Implementation:Deepset ai Haystack Pipeline Run For Evaluation
Overview
Pipeline.run() is the standard Haystack pipeline execution method, used here from the evaluation perspective. When a pipeline is composed exclusively of evaluator components (with no inter-component connections), Pipeline.run() distributes input data to each evaluator and collects all metric outputs in a single pass.
Implements Principle
Principle:Deepset_ai_Haystack_Evaluation_Pipeline_Execution
Source Location
haystack/core/pipeline/pipeline.py (Lines 109-447)
This is the same Pipeline.run() API used for inference pipelines, documented here from the evaluation context.
Import
from haystack import Pipeline
API
Pipeline Construction for Evaluation
from haystack import Pipeline
from haystack.components.evaluators import (
DocumentMRREvaluator,
DocumentMAPEvaluator,
DocumentRecallEvaluator,
FaithfulnessEvaluator,
ContextRelevanceEvaluator,
SASEvaluator,
)
eval_pipeline = Pipeline()
eval_pipeline.add_component("mrr", DocumentMRREvaluator())

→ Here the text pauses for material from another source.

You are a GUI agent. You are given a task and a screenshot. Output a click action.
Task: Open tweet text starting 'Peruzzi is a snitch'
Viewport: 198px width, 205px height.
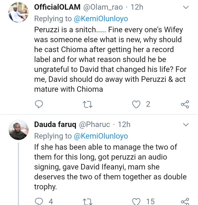pos(110,60)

eval_pipeline.add_component("map", DocumentMAPEvaluator())
eval_pipeline.add_component("recall", DocumentRecallEvaluator(mode="multi_hit"))
eval_pipeline.add_component("faithfulness", FaithfulnessEvaluator())
eval_pipeline.add_component("context_relevance", ContextRelevanceEvaluator())
eval_pipeline.add_component("sas", SASEvaluator())
Key observation: No connect() calls are needed for evaluation pipelines. Each evaluator is an independent leaf component.
run()
def run(
self,
data: dict[str, Any],
include_outputs_from: set[str] | None = None,
) -> dict[str, Any]:
Parameters:
- data (
dict[str, Any]) -- A dictionary of inputs for the pipeline's components. Each key is a component name and its value is a dictionary of that component's input parameters. - include_outputs_from (
set[str] | None) -- Set of component names whose individual outputs should be included in the pipeline output. For evaluation pipelines, this is typically not needed since all evaluators are leaf components whose outputs are automatically included.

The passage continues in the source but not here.